In 1775 Jane Hemet alias Mrs. Lessingham, actress and mistress of Sir William Addington, a magistrate, was granted 2 a. of waste at Gibbet Hill, west of the road to North End, where she employed the builder Bradley to erect a house. Henry White, another builder, led protestors who, claiming that she was not a copyholder and was not entitled to the grant, filled in the excavations. In 1776 she overcame the technicality by buying a cottage at Littleworth and succeeded in building Heath Lodge in the centre of the heath, (fn. 68) a three-storyed cube with a central semicircular bay and flanking two-storeyed wings designed by James Wyatt on the model of a villa in Italy. (fn. 69) Mrs. Lessingham (d. 1783) left the house to Thomas Harris (d. 1820), manager of Covent Garden theatre, but it was occupied by William, Lord Byron (d. 1798), the poet's great-uncle, in 1784. (fn. 70)

Near Heath Lodge, the northernmost of the Littleworth houses of 1762 (fn. 71) was three-storeyed with a semicircular bay extending to the roof; (fn. 72) it was advertised in 1779 as lately built. (fn. 73) In 1807 the house (the Hill, Hill House, or the Whinns) was given to Samuel Hoare the younger (d. 1847) by his father Samuel the elder (d. 1825), who in 1790 had left Stoke Newington for the healthy elevation of Heath House. (fn. 74) The elder Samuel's father had become a partner in Bland, Barnett & Co., the banking firm of John Bland of North End, c. 1722. (fn. 75) The Hoares were Quaker, later Anglican, bankers, prominent in the anti-slavery movement and familiar with many leading politicians and literary figures. George Crabbe often visited Heath House and Tennyson and Wordsworth met for the first time at the Hill in 1845. For a century the family played an important part in Hampstead's history, supporting churches and schools and other causes, and leading the battle over the heath against Sir Thomas Maryon Wilson. (fn. 76)

Thomas Pool, who acquired Jack Straw's Castle in 1774, built two brick houses in 1788, which c. 1820 were converted into one house south of the inn, called successively Heath View, Earlsmead, and Old Court House. (fn. 77)

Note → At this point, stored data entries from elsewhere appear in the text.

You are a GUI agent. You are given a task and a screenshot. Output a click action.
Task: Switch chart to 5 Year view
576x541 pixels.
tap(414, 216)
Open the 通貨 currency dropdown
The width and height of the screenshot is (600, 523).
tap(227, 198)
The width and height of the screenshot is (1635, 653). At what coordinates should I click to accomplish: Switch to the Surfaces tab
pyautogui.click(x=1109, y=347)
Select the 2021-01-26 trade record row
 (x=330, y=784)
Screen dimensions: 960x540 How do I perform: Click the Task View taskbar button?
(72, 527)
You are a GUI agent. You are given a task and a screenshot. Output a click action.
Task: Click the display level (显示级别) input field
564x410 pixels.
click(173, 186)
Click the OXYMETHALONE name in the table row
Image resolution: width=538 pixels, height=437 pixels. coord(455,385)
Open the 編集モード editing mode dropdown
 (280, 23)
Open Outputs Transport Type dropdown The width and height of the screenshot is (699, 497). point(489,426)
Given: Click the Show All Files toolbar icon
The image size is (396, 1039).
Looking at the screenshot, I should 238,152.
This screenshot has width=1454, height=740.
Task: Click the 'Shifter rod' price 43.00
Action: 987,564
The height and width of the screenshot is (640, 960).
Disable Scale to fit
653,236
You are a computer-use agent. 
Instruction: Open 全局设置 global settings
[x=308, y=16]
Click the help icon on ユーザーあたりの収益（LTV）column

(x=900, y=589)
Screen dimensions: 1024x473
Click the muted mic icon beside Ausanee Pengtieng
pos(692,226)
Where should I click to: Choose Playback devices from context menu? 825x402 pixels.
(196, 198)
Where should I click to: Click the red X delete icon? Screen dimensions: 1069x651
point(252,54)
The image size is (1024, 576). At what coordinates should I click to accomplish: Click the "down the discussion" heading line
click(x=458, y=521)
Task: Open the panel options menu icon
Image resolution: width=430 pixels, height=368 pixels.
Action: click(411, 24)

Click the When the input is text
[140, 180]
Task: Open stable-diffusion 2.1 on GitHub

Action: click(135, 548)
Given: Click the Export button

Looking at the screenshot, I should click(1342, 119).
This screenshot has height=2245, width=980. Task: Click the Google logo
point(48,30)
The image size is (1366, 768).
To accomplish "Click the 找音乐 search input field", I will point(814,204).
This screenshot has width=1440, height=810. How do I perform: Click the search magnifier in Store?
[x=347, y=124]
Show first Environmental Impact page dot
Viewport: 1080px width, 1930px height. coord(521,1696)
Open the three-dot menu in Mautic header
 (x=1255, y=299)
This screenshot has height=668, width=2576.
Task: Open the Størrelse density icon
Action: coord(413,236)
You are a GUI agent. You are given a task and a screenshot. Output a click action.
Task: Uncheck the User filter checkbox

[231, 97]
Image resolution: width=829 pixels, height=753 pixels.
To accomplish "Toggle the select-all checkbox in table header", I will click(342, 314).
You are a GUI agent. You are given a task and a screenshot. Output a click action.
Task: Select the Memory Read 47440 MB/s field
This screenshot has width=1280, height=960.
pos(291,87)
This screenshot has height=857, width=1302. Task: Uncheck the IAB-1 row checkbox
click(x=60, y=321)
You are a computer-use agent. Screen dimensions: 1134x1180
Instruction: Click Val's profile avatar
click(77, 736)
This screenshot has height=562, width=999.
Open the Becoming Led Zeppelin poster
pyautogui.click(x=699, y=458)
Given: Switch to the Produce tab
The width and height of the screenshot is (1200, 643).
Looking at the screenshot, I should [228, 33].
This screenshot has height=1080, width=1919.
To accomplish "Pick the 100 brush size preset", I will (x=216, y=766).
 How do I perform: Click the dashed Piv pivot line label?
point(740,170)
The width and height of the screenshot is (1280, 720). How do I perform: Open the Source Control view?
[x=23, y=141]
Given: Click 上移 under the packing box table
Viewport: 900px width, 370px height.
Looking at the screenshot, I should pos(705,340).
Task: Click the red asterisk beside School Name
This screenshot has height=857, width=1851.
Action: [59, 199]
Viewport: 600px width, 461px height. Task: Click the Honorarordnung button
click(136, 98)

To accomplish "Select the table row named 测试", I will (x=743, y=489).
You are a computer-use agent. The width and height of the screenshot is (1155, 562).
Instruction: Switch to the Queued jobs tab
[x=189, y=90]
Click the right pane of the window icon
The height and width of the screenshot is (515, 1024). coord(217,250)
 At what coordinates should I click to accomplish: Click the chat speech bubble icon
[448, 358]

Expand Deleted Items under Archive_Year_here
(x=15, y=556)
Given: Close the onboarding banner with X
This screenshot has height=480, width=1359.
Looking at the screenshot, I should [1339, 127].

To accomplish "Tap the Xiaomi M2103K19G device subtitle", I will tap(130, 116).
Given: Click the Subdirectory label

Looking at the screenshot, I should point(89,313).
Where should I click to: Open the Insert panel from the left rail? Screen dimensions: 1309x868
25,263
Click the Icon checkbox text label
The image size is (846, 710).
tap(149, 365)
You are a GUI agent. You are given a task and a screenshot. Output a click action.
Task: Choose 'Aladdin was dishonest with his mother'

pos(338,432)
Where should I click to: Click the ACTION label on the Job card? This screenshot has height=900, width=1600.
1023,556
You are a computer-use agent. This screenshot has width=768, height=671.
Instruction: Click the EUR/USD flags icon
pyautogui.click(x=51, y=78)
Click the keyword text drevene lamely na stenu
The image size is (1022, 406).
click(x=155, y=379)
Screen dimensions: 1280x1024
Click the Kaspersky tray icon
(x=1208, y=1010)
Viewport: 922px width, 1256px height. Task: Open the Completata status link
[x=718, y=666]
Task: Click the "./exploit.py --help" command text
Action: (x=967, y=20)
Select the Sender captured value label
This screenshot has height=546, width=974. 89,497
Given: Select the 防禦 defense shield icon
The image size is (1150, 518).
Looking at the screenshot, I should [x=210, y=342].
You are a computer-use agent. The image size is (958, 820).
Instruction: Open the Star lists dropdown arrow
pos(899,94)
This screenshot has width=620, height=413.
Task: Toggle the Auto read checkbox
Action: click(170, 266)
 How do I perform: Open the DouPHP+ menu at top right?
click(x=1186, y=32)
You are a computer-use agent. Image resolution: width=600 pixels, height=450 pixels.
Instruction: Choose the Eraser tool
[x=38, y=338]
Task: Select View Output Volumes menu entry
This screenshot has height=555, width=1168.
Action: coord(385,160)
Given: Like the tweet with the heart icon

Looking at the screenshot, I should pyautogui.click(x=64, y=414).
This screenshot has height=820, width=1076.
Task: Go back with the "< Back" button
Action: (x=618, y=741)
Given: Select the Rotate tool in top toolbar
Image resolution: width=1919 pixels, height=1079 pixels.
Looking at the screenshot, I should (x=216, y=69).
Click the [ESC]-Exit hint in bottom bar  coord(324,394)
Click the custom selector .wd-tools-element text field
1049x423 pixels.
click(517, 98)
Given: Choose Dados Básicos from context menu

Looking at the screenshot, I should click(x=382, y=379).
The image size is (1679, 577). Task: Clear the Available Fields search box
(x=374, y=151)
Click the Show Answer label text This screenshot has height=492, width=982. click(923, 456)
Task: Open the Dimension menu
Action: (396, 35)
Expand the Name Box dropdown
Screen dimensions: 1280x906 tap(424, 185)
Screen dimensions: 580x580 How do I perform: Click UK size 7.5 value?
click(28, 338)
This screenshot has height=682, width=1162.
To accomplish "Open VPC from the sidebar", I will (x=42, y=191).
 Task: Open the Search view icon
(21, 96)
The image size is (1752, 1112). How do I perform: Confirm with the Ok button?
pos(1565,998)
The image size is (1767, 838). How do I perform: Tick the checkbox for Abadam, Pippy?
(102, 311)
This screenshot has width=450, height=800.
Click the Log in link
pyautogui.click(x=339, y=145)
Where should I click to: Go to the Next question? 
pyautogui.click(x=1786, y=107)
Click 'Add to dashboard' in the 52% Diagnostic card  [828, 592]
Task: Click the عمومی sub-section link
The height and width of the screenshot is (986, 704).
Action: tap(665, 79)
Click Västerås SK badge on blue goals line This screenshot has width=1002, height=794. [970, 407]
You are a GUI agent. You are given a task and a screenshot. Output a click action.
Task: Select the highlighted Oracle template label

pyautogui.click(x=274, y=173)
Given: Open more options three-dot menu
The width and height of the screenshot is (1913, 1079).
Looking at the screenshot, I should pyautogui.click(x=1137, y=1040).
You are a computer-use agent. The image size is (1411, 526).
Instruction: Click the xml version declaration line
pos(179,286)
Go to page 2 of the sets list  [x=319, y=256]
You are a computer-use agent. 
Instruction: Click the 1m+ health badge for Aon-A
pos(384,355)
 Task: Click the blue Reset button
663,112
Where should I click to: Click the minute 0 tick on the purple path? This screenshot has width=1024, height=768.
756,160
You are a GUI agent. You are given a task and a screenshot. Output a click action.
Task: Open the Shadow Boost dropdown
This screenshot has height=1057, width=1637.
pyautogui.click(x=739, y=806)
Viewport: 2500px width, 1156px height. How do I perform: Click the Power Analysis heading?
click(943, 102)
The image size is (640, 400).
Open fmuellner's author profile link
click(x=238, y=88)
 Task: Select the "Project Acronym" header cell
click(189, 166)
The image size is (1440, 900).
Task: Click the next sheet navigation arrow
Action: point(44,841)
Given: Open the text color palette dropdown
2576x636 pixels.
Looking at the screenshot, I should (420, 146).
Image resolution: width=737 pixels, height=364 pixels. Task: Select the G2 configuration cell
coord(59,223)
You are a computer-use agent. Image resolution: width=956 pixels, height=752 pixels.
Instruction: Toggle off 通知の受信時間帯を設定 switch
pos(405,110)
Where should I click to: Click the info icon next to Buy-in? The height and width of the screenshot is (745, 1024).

Two adjacent cottages behind Jack Straw's Castle came to be occupied by John, after 1806 Baron, Crewe (d. 1829) and his wife Frances and by Lady Camelford. At what became Crewe Cottage, Frances Crewe (d. 1818), the celebrated beauty and Whig hostess, from c. 1792 to c. 1807 entertained Fox, Burke, Sheridan, Reynolds, Canning, the princess of Wales, and Fanny Burney and her father. (fn. 78) Her interests included helping refugees from the French revolution and she may have been influential in attracting many to Hampstead, including the marquis de Cincello, who c. 1800 lived in a house near Hill House, later called Cedar Lawn. (fn. 79) Camelford Cottage was occupied c. 1799 by Anne (d. 1803), widow of the politician Thomas Pitt (1737-93), first Baron Camelford and nephew of William Pitt, who had stayed in North End. The house passed to her son Thomas (1775-1804), the duellist, who was killed in 1804, and was afterwards occupied by her son-inlaw William Wyndham Grenville, Baron Grenville (1759-1834), who also acquired Crewe Cottage c. 1807. Grenville was resident in Hampstead during the period when he headed the Ministry of All the Talents, which saw the abolition of the slave trade. He left c. 1813, when both Crewe and Camelford cottages were empty. (fn. 80)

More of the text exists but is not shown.